* WHAT IS EXPECTED *
Please repeat the entries exactly as they appear and omit any images.

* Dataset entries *
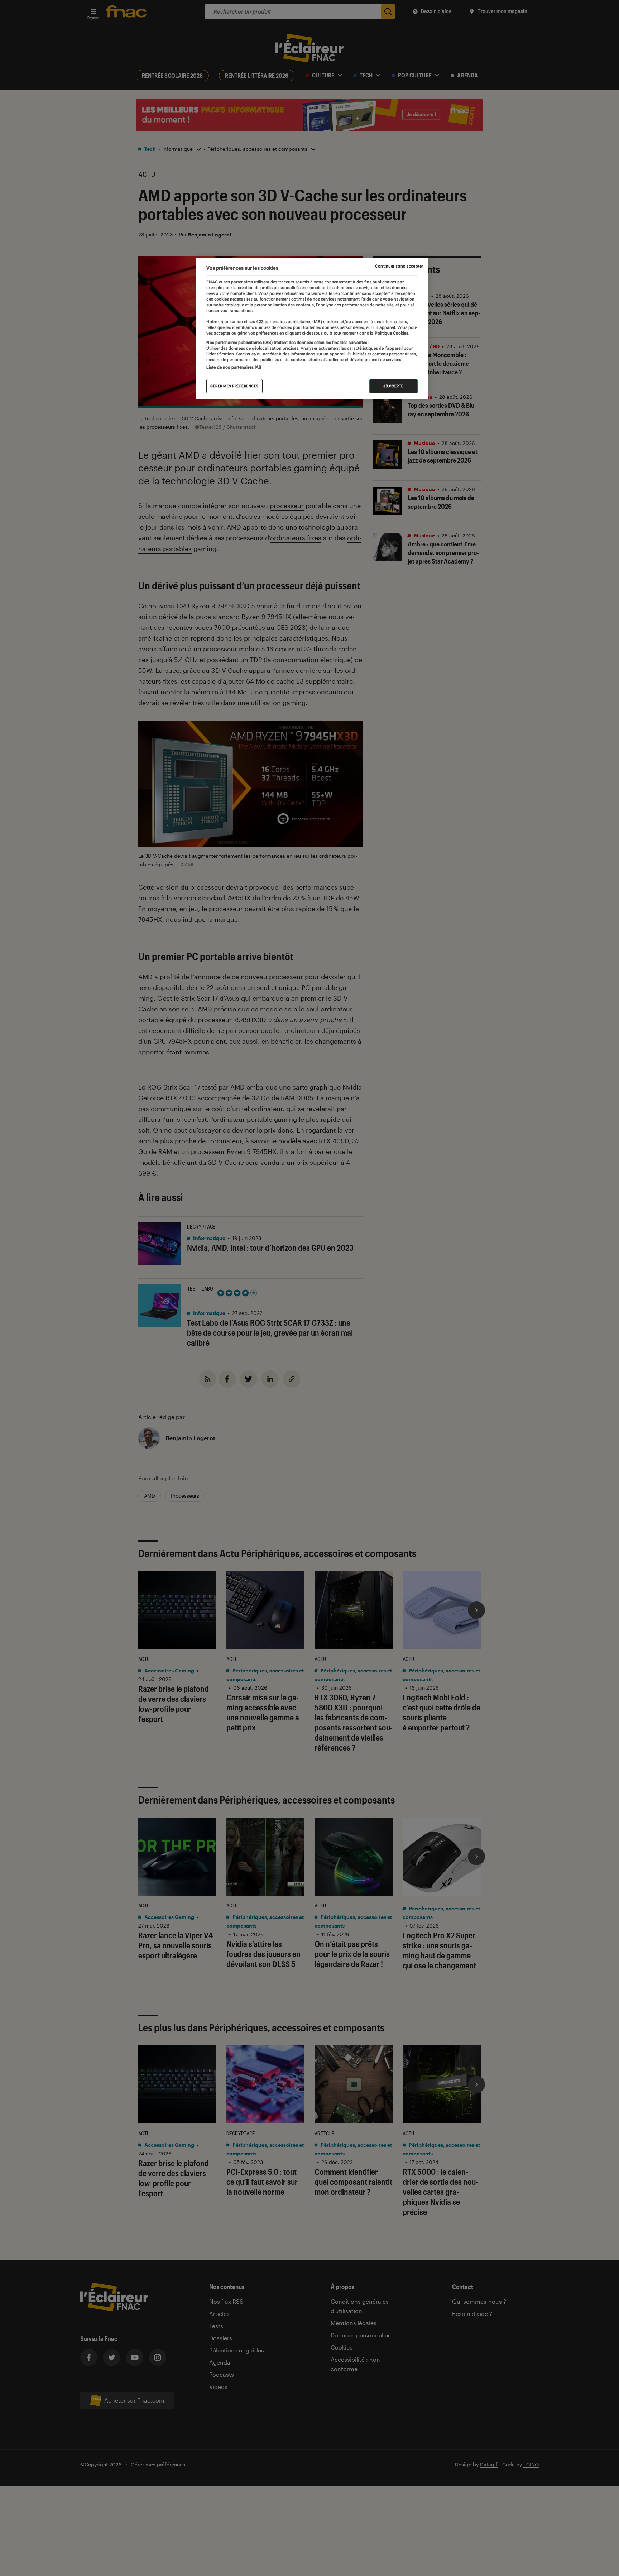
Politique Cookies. (391, 333)
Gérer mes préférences (234, 386)
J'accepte (393, 386)
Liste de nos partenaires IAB (233, 367)
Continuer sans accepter (399, 266)
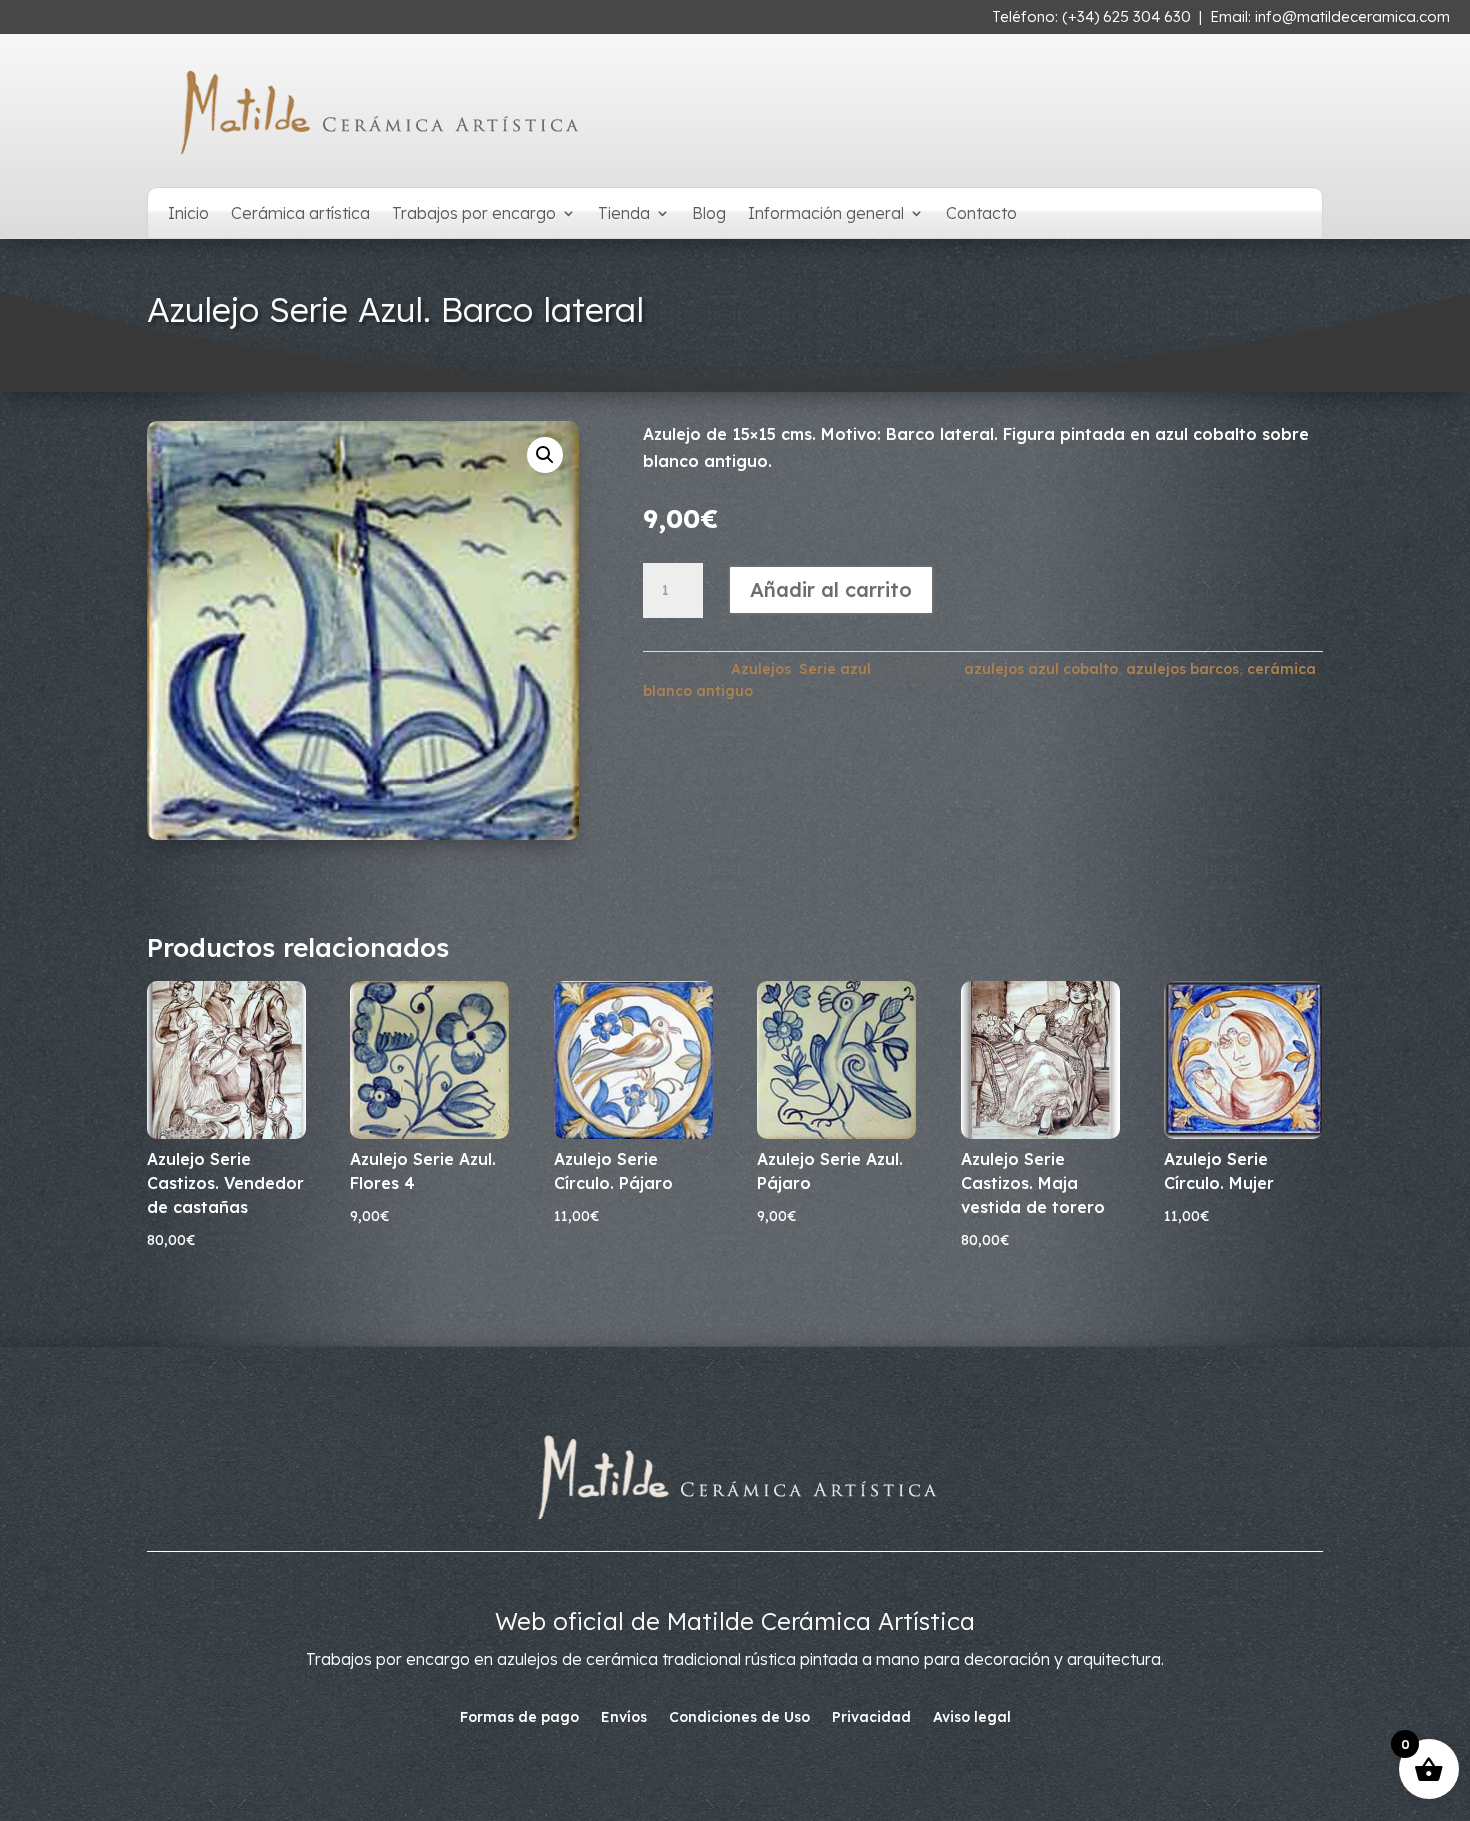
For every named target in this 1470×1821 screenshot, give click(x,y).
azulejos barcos (1182, 669)
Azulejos (761, 669)
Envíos (624, 1718)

* ANSWER BELOW *
Politique Cookies. (391, 333)
Gérer mes préférences (234, 386)
J'accepte (393, 386)
Liste de nos partenaires IAB (233, 367)
Continuer sans accepter (399, 266)
For every named target in this 1470×1821 screenshot, give click(x,y).
azulejos barcos (1182, 669)
Azulejos (761, 669)
Envíos (624, 1718)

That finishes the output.